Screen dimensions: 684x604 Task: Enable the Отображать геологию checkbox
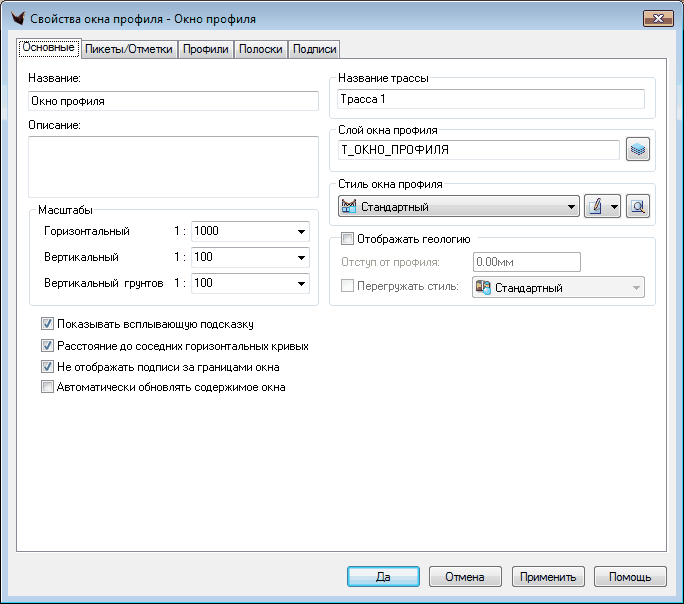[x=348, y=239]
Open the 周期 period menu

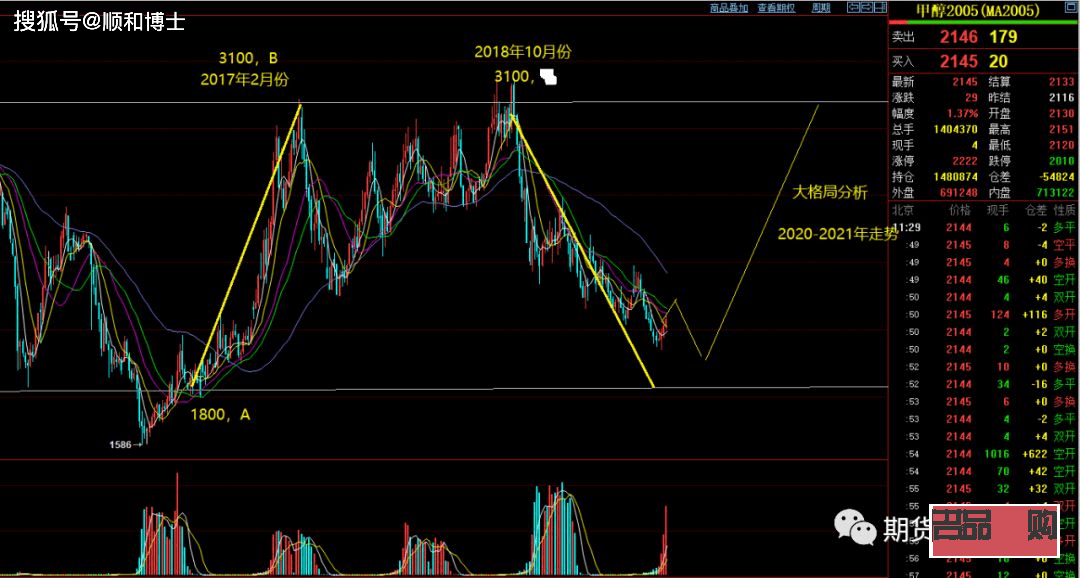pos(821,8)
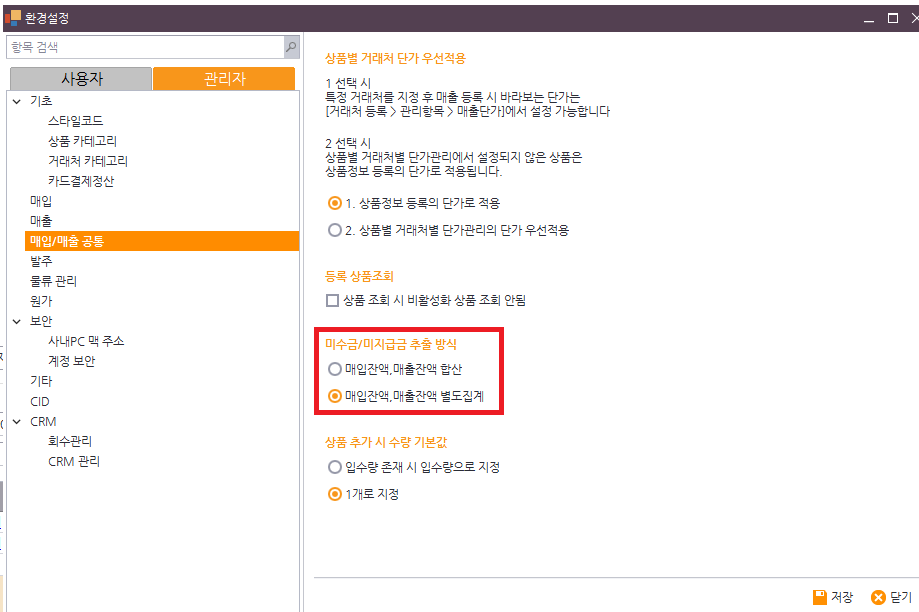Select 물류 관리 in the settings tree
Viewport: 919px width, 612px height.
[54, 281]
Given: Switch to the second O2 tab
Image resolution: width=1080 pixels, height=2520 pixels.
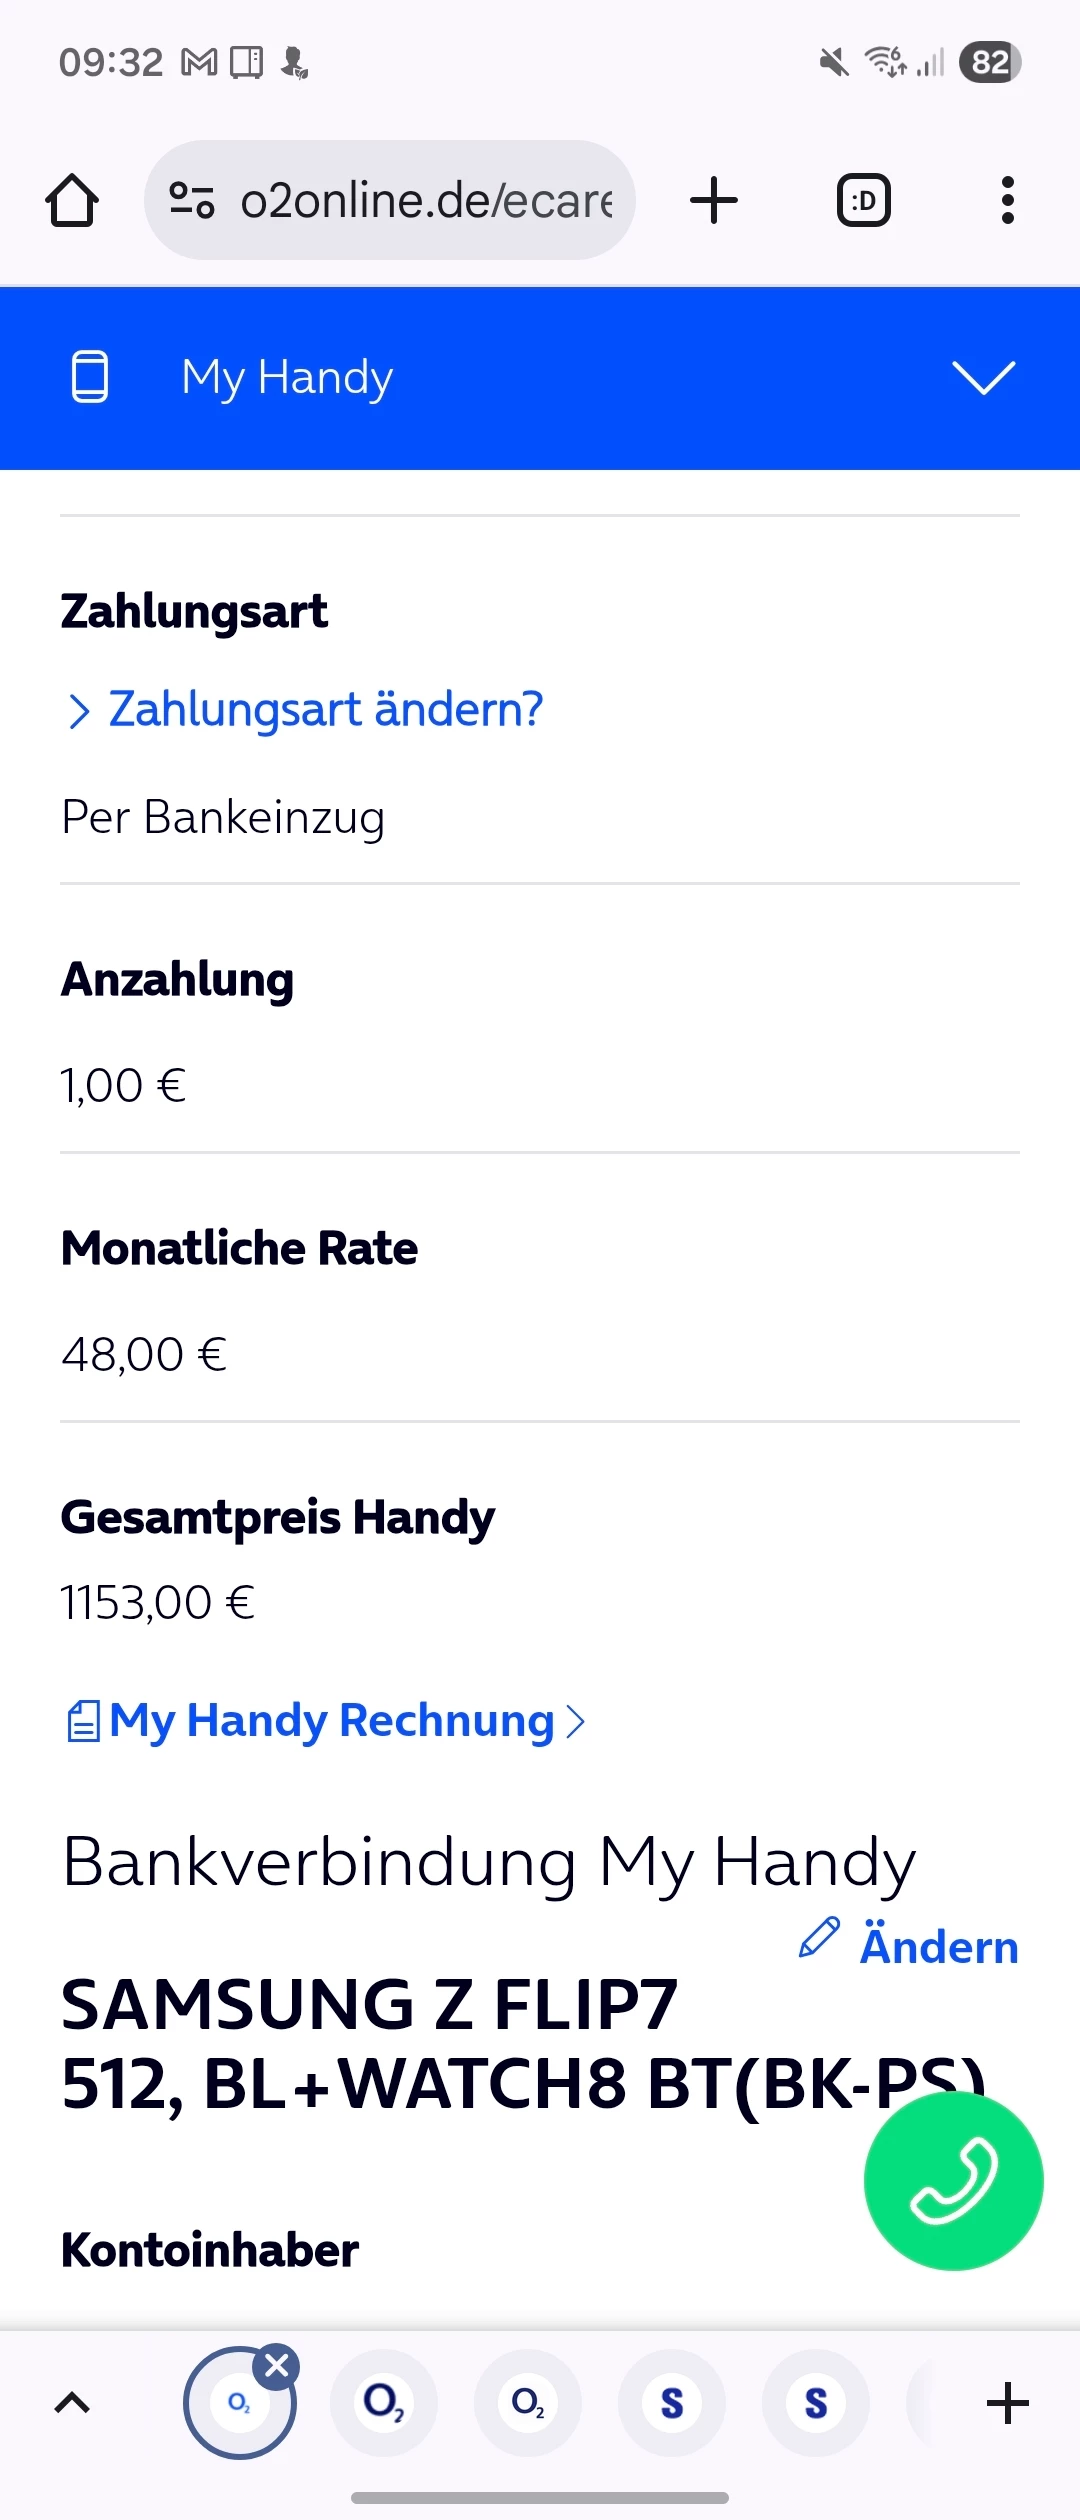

* WORK INSTRUCTION:
Everything in the entries must come back exactly, except the pictures.

* OUTPUT BELOW:
Screen dimensions: 684x604 Task: Enable the Отображать геологию checkbox
[x=348, y=239]
Open the 周期 period menu

pos(821,8)
Select 물류 관리 in the settings tree
Viewport: 919px width, 612px height.
[54, 281]
Given: Switch to the second O2 tab
Image resolution: width=1080 pixels, height=2520 pixels.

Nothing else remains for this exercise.